Third, his U19 World Cup performances — especially the 175 in the final — have redefined what is achievable in youth cricket. A strike rate of 218.75 in a World Cup final, at 14 years old, against an experienced England attack, in a 50-over format, is simply beyond historical precedent.
He is also a symbol of India’s cricketing ambition for the next decade. With Yashasvi Jaiswal as his IPL opening partner and the prospect of a future Test career ahead of him, Vaibhav Suryavanshi’s impact on Indian cricket has barely begun.
Vaibhav Suryavanshi (officially spelled Sooryavanshi) is a 14-year-old Indian cricketer from Tajpur, Samastipur, Bihar. He is the youngest debutant and youngest centurion in IPL history, and plays as a left-handed opening batter for Bihar and the Rajasthan Royals.
Vaibhav Suryavanshi plays for the Rajasthan Royals in IPL 2026. He was retained by the franchise after his breakthrough IPL 2025 season and attended the Royals’ IPL 2026 jersey launch on 16 March 2026.
Vaibhav Suryavanshi was born on 27 March 2011. He turns 15 years old on 27 March 2026, meaning he was 14 for the entirety of his record-breaking IPL 2025 season and his U19 World Cup 2026 campaign.
On 20 February 2026, playing for DY Patil Blue in the DY Patil T20 Cup in Navi Mumbai, Vaibhav Suryavanshi reached his half-century in just 14 balls against the Indian Navy. He finished the innings on 63 off 19 balls at a strike rate of 331.58.
Vaibhav Suryavanshi’s official net worth has not been disclosed. His documented IPL contract with Rajasthan Royals was ₹1.1 crore for the 2025 season. His brand value is growing rapidly following the IPL century, U19 World Cup Player of the Series award, and Pradhan Mantri Rashtriya Bal Puraskar recognition.
Vaibhav Suryavanshi’s father is Sanjiv Sooryavanshi, a farmer from Samastipur, Bihar, who identified his son’s cricketing talent at age four and drove him approximately 200km on alternate days to train at the GenNex Cricket Academy in Patna. His mother’s name is not publicly documented. His father is widely credited as the central figure in Vaibhav’s development.
Vaibhav Suryavanshi’s height has not been officially published by the BCCI or IPL. This information is listed as [MISSING DATA] in all verified sources.
Vaibhav Suryavanshi’s caste has not been publicly documented and is not a metric tracked by the BCCI or IPL. CrickPod does not speculate on personal background details not confirmed by official sources.
As of March 2026, Vaibhav cannot play for India’s senior team under the ICC’s 2020 minimum age regulation, which requires players to be at least 15 years old for international senior cricket.

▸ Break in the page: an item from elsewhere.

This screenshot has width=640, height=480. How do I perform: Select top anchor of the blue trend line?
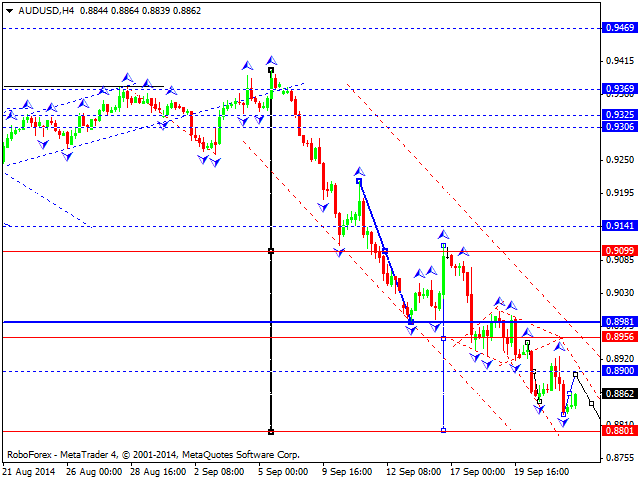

He turns 15 on 27 March 2026. The ICC does allow for exceptional waivers, but no such application has been officially confirmed by the BCCI.
Vaibhav Suryavanshi is the most astonishing teenage cricketer the world has seen in the modern era. In the space of one year — April 2025 to February 2026 — he became the youngest IPL debutant, the youngest IPL centurion, the fastest century-maker by an Indian in IPL history, the youngest List A centurion in world cricket, the record-holder for the fastest 150 in List A history, the ICC U19 World Cup Player of the Tournament, and the scorer of the highest individual innings in a U19 World Cup final. He plays without fear, trains with discipline, and handles extraordinary fame with an equanimity that surprises people twice his age. IPL 2026 starts on 30 March 2026. The cricket world will be watching.